If the Keezers remind you a bit of the Rothsteins, who were also a favorite of the high-society mags, maybe it's because they had the same jeweler. Or was it their flare for interior design?

OK, maybe it's the husband's role in a lucrative business that encountered some devastating legal turbulence.

For all the outward appearances of glamour, David Keezer made his fortune in a grimy business: telemarketing. He and his business partner, Scott Pasch, are from New Jersey, where they'd been sued on multiple occasions by suspicious state and federal regulators.

But for more than a decade, the telemarketing titans had managed to wriggle out of lawsuits that alleged they were using fraudulent means to win donations, telling those who answered their calls that a large portion of the money -- if not all of it -- was going straight to the police or fire department that had hired them. In fact, Keezer's company was pocketing some 85 percent of what it raised.

As of Wednesday, however, these telemarketers will have to find a new line of work and pay back a considerable portion of the wealth they accumulated -- $18.8 million, the biggest civil penalty in the history of the Federal Trade Commission. The settlement also called for the two businessmen to retire permanently from telemarketing.
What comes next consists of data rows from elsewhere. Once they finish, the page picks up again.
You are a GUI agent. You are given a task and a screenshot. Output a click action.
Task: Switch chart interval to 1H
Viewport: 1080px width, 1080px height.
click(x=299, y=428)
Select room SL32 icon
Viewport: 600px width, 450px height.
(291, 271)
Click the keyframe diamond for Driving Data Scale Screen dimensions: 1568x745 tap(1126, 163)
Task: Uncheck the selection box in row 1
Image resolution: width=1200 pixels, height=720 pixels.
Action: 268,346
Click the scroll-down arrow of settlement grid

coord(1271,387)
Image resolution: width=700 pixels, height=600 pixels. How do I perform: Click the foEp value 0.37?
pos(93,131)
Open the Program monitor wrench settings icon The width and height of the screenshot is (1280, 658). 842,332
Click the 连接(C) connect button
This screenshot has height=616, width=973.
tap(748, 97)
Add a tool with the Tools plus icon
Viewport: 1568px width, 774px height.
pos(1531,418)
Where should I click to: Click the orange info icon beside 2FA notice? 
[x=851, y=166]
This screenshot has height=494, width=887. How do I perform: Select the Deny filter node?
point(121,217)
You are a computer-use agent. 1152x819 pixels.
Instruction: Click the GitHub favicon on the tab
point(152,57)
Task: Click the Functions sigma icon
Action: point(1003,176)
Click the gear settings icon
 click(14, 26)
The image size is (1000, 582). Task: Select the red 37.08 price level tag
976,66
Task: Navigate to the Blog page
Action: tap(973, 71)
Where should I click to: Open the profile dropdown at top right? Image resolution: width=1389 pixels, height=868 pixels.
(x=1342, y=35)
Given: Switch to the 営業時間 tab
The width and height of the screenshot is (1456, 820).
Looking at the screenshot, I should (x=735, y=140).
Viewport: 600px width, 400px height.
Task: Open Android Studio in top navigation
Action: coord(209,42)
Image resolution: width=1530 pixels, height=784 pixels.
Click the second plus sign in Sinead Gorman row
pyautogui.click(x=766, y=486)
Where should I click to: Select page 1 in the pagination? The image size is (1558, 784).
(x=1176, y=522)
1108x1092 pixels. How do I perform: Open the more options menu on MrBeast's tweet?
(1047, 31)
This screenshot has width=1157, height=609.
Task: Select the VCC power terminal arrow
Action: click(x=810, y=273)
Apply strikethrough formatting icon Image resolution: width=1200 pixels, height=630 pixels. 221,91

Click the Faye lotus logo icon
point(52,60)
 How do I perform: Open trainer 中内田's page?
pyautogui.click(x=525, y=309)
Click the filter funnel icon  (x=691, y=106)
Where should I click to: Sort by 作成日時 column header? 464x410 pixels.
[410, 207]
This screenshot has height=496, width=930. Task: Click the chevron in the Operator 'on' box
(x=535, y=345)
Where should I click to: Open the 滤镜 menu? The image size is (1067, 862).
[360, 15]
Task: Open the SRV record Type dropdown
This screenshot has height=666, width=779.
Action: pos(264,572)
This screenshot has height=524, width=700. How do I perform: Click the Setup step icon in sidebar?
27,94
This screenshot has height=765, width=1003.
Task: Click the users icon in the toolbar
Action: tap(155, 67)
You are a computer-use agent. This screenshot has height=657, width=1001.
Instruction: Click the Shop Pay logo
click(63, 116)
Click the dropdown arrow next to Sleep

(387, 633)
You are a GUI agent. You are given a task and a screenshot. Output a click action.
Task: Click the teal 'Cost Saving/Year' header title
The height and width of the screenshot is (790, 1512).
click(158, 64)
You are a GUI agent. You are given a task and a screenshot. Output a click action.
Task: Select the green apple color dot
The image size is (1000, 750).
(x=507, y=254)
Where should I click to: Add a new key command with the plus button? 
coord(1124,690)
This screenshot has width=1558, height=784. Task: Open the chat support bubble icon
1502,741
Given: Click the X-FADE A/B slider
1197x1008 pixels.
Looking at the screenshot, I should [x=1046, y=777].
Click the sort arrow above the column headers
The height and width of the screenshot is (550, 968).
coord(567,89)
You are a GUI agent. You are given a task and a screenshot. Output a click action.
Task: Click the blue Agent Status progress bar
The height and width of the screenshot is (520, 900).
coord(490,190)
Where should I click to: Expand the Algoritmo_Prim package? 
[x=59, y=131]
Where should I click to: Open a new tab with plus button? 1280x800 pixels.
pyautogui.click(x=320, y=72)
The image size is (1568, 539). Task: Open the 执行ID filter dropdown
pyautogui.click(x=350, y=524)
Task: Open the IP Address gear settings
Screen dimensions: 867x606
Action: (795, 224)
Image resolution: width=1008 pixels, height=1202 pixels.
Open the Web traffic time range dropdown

An excerpt of an article at Philly.com:

To pay the penalties, they're forfeiting a treasure-trove of assets: two $2 million homes, paintings by Picasso and Van Gogh valued at $1.4 million, an $800,000 guitar collection, $270,000 from a recently sold wine collection, $117,000 in jewelry, three Mercedes, two Bentleys, and a variety of other property.
No mention of the Boca house that's under Lori Keezer's name, currently valued at $6 million. And since there seem to be no victims who lost their life's earnings, it seems unlikely that there will be the pressure to seize assets like there is among victims of Bernie Madoff, for instance. No criminal charges were filed against Keezer or Pasch.